His Pro Bowl selections came at three different positions—defensive back, running back, and wide receiver. He retired again, this time for good, in 1964, after making the Pro Bowl as a receiver.
During his 12 seasons with the New York Giants (136 regular season games) Frank Gifford had 3,609 rushing yards and 34 touchdowns in 840 carries, he also had 367 receptions for 5,434 yards and 43 touchdowns. Gifford completed 29 of the 63 passes he threw for 823 yards and 14 touchdowns.
Gifford was officially inducted into the Pro Football Hall of Fame on July 30, 1977.
After his playing days ended, Gifford became a commentator mainly for NFL games on CBS. His big break came in 1971 when he replaced Keith Jackson as play-by-play announcer on ABC's Monday Night Football, joining Howard Cosell and Don Meredith, and would continue on as a commentator until 1997, amid controversy regarding an affair he had with airline stewardess Suzen Johnson. In 1998, he was given a reduced role on the pregame show. After that, Gifford left Monday Night Football.

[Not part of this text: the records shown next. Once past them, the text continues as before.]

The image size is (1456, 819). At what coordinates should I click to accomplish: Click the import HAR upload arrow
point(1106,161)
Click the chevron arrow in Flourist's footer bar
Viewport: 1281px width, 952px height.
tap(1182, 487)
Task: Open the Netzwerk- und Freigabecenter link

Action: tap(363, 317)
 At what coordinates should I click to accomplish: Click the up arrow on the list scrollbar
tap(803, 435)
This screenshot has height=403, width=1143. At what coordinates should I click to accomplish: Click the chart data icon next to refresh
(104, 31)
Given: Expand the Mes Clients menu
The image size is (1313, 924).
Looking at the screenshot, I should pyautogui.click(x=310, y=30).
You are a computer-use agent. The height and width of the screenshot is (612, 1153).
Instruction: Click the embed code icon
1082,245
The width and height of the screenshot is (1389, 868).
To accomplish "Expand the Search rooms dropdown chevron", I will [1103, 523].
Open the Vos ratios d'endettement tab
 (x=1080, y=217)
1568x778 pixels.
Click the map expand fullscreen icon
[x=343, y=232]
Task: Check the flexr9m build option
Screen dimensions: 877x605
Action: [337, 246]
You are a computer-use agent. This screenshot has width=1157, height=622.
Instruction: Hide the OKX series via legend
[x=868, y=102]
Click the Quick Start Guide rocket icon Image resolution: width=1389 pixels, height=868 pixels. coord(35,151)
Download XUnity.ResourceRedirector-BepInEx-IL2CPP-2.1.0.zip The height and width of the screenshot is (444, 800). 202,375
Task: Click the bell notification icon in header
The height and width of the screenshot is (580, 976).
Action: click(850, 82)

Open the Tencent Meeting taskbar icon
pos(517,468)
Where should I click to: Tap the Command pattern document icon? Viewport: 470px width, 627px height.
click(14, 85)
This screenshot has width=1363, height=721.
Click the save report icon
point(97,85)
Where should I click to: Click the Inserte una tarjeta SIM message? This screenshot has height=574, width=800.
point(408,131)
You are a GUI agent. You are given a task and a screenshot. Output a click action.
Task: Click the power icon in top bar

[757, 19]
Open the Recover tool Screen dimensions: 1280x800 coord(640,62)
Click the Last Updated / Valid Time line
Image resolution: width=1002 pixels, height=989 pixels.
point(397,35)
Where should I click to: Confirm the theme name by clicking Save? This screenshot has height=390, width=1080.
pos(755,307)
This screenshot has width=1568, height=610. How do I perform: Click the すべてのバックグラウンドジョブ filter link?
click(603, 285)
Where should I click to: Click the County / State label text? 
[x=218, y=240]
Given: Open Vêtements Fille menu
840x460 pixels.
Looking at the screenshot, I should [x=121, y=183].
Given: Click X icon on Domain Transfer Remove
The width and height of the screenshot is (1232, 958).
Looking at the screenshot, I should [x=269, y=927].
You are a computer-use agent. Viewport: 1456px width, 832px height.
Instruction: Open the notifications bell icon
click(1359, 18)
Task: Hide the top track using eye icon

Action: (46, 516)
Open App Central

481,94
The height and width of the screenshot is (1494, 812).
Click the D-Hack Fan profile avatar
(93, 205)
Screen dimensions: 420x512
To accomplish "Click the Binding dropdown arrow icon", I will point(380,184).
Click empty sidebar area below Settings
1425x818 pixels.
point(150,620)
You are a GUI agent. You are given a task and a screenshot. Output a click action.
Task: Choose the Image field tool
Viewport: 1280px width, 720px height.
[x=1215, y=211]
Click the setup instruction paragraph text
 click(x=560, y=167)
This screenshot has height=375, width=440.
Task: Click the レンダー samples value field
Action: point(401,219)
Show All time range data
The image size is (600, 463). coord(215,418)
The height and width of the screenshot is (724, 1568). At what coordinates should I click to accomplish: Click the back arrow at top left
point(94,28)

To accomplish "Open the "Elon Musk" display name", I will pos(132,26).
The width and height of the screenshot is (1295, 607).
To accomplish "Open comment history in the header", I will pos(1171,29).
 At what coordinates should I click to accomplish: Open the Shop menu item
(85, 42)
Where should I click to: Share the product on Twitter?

Gifford also served as a reporter and commentator on other ABC programs, such as their coverage of the Olympic Games and skiing, and has guest hosted Good Morning America on occasion. In 1995, he was given the Pete Rozelle Award by the Pro Football Hall of Fame for his NFL television work.
He also announced Evel Knievel's jumps for ABC's Wide World of Sports in the 1970s, including when Knievel failed to clear 17 buses at Wembley Stadium in 1975.
Gifford has a younger brother, Waine, and an older sister, Winona. He has a daughter Heidi from a woman he did not marry. Gifford has another daughter, Victoria Denise Gifford (b. February 20, 1957) with Maxine Avis Ewart. Victoria married a member of the Kennedy family, Michael LeMoyne Kennedy.
Gifford has been married (since 18 October 1986) to current Today Show talk show host and singer Kathie Lee Gifford (who coincidentally shares his August 16 birthday). They have two children: son Cody Newton Gifford (b. March 22, 1990) and daughter Cassidy Erin Gifford (b. August 2, 1993).
In 1997, the tabloid The Globe hired Trans World Airlines flight attendant Suzen Johnson to seduce Frank Gifford in a hotel room equipped with cameras installed by the newspaper. ESPN later reported that Johnson was paid $75,000. The Atlantic put the figure at $125,000. Johnson succeeded and The Globe published photographs showing Frank Gifford with Johnson. The New York District Attorney considered filing criminal charges against The Globe for, among other things, prostitution, but the Giffords asked that he drop the case.